The Biblia Hebraica Leningradensia edition of the Hebrew Bible, the newest addition to Hendrickson Publishers' biblical language series, is the most accurate edition of the Leningrad Codex in print. It was edited by renowned masoretic scholar Aron Dotan. The Leningrad Codex is the oldest complete manuscript of the Hebrew Bible and forms the basis for most of the modern printed editions of the Old Testament.The Parallel Bible provides Hebrew verses beautifully formatted in our new easy-to-read font next to the corresponding verses from the King James Version of the English Bible. The clear text and parallel columns on the same page make this Bible eminently useful for student research.

Hardcover: 1250 pages
Publisher: Hendrickson Publishers, Inc. (November 1, 2003)
Language: English
ISBN-10: 1565636929
ISBN-13: 978-1565636927


----------



## DMcFadden (May 26, 2011)

I know that you did not want an interlinear, but what about this for KJV?

*Interlinear KJV Parallel Greek-English New Testament
Edited By: George Ricker Berry
Baker / 1897 / Paperback
*

This reprint of a long-popular work contains the 1550 Stephens text of the New Testament with George Ricker Berry'sliteral English translation underneath each line. The complete text of the KJV appears in narrow columns on the outside margin of each page. Berry's 110-page Greek-English lexicon and a chapter discussing 61 groups of Greek synonyms offer extra help for students.


----------



## stevenyu (May 27, 2011)

Thanks for the suggestion, I will look in to it.


----------



## JohnGill (Jun 20, 2011)

Not exactly what you're looking for, but it is an Hebrew OT / Greek NT that the AV is based on. Page 26 here: http://www.tbs-sales.org/2011catsm.pdf

I have GRB Greek New Testament. You can preview it here. Page 3 is good advice. While it uses Elzevir's 1624 text, it also incorporates the information of the German rationalist school of text criticism. Scrivener's text with the AV in the margin is available in book format and online at Google Books. In this catalog, in Section Q, you will find the Greek text with a parallel AV reading and the Bomber Masoretic text with a paralle AV reading. This catalog offers other editions of the TR some with and others without the AV. Before buying from this last catalog, check Google Books, archive.org, and do a generic search. If you still can't find it online, email me, I will see if I have it in PDF/EPUB format and then upload it to this site for you. Hope this helps.


----------



## elnwood (Jun 20, 2011)

Good for you for seeking a parallel Bible! Nothing kills your language learning like using interlinears.

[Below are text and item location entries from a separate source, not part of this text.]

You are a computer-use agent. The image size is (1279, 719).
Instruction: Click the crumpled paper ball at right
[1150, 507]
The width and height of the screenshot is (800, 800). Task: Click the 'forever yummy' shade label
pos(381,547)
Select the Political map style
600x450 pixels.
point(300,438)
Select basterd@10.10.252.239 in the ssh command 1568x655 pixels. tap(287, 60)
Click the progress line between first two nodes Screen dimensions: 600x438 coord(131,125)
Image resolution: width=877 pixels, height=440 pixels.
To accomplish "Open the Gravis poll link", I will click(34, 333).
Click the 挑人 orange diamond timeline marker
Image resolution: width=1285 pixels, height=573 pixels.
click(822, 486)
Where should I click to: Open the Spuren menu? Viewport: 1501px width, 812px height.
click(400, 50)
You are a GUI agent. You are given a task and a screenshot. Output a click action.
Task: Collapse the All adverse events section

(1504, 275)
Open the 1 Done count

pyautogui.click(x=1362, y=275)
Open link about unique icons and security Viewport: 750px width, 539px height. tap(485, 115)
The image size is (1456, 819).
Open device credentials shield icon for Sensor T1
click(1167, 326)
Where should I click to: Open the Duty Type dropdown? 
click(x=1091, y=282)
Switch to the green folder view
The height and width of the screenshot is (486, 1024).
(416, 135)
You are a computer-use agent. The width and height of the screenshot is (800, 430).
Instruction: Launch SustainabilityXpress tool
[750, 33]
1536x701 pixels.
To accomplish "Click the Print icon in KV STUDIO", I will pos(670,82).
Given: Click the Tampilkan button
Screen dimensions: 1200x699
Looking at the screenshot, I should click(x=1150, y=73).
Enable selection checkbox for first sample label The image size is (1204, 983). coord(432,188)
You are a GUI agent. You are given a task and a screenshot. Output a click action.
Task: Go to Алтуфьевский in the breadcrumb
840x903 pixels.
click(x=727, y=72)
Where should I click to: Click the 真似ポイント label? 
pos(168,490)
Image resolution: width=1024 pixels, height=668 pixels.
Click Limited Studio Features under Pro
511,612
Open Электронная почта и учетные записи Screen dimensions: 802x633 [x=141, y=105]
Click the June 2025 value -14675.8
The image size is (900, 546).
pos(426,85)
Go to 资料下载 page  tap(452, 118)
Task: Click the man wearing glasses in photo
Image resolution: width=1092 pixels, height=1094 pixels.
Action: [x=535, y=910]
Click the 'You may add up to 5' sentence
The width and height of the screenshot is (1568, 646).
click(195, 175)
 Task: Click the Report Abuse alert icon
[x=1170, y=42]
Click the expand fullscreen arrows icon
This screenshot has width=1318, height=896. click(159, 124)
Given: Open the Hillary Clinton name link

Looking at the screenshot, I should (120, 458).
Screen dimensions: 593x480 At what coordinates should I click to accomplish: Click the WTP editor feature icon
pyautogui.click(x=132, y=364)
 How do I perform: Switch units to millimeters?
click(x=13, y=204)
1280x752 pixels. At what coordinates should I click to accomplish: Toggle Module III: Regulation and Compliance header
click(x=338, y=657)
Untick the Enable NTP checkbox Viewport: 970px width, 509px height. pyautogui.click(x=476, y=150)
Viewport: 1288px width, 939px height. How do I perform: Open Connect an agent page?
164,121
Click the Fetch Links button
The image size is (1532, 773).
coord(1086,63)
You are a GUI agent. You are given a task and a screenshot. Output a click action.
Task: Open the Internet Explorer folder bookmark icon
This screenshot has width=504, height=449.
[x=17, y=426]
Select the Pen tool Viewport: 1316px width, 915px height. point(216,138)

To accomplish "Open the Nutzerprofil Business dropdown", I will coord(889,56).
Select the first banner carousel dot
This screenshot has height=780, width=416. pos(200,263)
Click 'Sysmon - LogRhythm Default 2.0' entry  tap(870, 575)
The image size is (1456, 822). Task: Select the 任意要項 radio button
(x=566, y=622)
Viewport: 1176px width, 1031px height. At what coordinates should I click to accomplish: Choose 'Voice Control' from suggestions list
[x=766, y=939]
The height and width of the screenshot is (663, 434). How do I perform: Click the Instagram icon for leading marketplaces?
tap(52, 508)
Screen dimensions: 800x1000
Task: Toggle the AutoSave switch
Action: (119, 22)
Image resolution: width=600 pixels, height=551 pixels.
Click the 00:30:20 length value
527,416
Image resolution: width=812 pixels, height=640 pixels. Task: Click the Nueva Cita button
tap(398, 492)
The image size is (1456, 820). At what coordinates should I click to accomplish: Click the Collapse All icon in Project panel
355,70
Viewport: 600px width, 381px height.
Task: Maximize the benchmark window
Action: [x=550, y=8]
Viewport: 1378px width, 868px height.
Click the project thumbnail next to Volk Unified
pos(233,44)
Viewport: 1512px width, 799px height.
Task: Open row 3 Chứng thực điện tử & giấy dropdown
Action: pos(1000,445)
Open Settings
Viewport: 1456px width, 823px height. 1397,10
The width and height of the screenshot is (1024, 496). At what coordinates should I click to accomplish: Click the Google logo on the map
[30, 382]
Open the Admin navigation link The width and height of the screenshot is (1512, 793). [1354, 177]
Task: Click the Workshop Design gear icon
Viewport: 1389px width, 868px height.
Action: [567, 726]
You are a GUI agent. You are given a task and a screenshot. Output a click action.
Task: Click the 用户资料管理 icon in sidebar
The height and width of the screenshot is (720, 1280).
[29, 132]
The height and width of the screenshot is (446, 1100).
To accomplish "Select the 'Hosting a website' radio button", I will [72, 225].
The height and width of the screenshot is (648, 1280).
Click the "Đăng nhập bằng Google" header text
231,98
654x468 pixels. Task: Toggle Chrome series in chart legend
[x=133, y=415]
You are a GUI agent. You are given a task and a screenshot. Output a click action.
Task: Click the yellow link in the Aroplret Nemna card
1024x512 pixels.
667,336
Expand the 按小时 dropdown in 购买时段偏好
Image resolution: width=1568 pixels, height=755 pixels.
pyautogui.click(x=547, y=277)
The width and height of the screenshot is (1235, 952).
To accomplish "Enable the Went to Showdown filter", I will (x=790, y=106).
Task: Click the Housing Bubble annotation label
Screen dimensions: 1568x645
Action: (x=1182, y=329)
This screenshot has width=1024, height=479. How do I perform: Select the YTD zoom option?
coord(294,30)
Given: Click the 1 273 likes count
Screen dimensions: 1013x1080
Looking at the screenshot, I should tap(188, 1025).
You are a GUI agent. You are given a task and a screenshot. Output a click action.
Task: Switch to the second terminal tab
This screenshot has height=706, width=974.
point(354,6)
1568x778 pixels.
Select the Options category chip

Unfortunately, there are very few parallel bibles out there in the original languages.

The ones that I use are the JPS Hebrew-English Tanakh and the Nestle-Aland Greek-English New Testament (RSV).
Amazon.com: JPS Hebrew-English Tanakh: Pocket Edition (9780827607668): Jewish Publication Society of America: Books
Amazon.com: Greek-English New Testament-FL (Ancient Greek Edition) (9781598561760): Barbara Aland, Kurt Aland, Johannes Karavidopoulos: Books

These are my main Bibles. The RSV version is a lot cheaper than the NET Bible one, and it's more literal, so it's easier to check your translating.


----------